# Moss Q's



## Deli (Jun 24, 2008)

1: Is there no supplies of moss, OTHER than Pillow??? I've tried Josh's frogs, Saurian(dot)net, lllreptiles, and a few local shops and all they sell is pillow.

2: I have dried Sphagnum moss. I've hear that it eventually comes to life with good light/water. I've had mine in for about 6-7 months and its still just sitting there. I've also heard/tried with sheet moss.

3: Is moss from outside good to use, as long as you sterilize it?

4: How long does it take to spread? I have one chunk I got from a friends Viv that a few months ago, and Its been growing straight up and not spreading at all. Its about 3 inches tall right now.


----------



## frogparty (Dec 27, 2007)

black jungle was selling sheets of tropical moss for $12 at nwff
I used to advocate outdoor mosses, and I still do with the exception that I now sterilize it, or turn it into a slurry and grow it out before using it.
I used to think "hey microfauna!" good times, but now Im thinking better safe than sorry.


----------



## MeiKVR6 (Sep 16, 2008)

Oh how I wish the new site was up and running. 

You can find pillow & tropical moss online... brianstropicals.com has some good stuff!


----------



## Deli (Jun 24, 2008)

Hmmm... How do you grow it out once its been slurried?

I just peeked at amphibian care and noticed that Riccia looks nice. Might give that a try.


----------



## Deli (Jun 24, 2008)

Another Question:
I tried that slurry thing using some of the moss in my viv.

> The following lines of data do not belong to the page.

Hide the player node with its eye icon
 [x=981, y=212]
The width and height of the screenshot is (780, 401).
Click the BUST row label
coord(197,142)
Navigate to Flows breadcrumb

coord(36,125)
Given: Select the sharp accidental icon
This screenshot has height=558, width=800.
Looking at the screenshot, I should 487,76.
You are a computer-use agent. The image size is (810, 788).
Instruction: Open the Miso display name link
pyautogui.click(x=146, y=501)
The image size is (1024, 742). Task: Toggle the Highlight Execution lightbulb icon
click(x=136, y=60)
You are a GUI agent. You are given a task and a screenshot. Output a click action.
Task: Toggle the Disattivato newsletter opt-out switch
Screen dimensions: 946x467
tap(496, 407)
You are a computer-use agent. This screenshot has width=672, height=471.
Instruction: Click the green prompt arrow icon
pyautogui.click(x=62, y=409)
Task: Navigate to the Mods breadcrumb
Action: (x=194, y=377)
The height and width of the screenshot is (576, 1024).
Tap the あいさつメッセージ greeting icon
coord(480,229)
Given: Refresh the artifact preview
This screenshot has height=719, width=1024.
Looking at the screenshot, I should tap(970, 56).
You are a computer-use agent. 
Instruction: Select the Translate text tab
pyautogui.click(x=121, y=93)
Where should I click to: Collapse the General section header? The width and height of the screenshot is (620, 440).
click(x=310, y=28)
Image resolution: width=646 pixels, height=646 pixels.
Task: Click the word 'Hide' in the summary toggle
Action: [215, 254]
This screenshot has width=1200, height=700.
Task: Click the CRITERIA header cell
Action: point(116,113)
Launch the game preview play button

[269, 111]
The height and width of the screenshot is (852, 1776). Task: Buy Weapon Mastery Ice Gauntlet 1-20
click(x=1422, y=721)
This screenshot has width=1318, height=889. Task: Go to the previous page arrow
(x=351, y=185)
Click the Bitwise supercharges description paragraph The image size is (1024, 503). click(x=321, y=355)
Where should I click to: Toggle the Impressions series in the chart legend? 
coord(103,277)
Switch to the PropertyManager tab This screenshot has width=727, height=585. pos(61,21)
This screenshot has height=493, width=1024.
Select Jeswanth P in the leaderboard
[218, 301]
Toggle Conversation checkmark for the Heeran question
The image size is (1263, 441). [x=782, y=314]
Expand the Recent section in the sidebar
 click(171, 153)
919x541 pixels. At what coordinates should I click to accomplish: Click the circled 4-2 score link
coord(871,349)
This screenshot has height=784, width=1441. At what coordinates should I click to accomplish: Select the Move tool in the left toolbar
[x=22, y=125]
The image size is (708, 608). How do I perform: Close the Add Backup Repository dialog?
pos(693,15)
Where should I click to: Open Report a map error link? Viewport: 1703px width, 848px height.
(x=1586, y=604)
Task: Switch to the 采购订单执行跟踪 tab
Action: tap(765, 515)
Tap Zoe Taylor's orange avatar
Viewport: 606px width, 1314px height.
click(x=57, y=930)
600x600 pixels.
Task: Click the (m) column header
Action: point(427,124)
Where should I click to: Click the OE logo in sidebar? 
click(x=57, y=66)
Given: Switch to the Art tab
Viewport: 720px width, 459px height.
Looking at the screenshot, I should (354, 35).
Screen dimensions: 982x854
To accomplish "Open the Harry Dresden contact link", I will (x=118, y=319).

Blended it with some plain yogurt yesterday (didnt have buttermilk), and this morning its growing mold like mad 

Good or bad?


----------



## james67 (Jun 28, 2008)

spores are also available online. (kyoto moss type)

james


----------



## Dryn (Nov 19, 2007)

There are many other mosses that will work in a terrarium - provided it is wet enough. I use java moss from my aquarium to good effect. Any mosses from outside will not live for very long in a vivarium (unless you live somewhere tropical).


----------



## frogparty (Dec 27, 2007)

not true dryn. Thats a myth many temperate mosses work just fine.
I use the water cheap beer slurry method and gtow it out in a seperate chamber, then use it once it gets going


----------



## gretchenellie (Aug 7, 2007)

frogparty said:


> I use the water cheap beer slurry method and gtow it out in a seperate chamber, then use it once it gets going


------------------------

how long does that usually take until you see some growth?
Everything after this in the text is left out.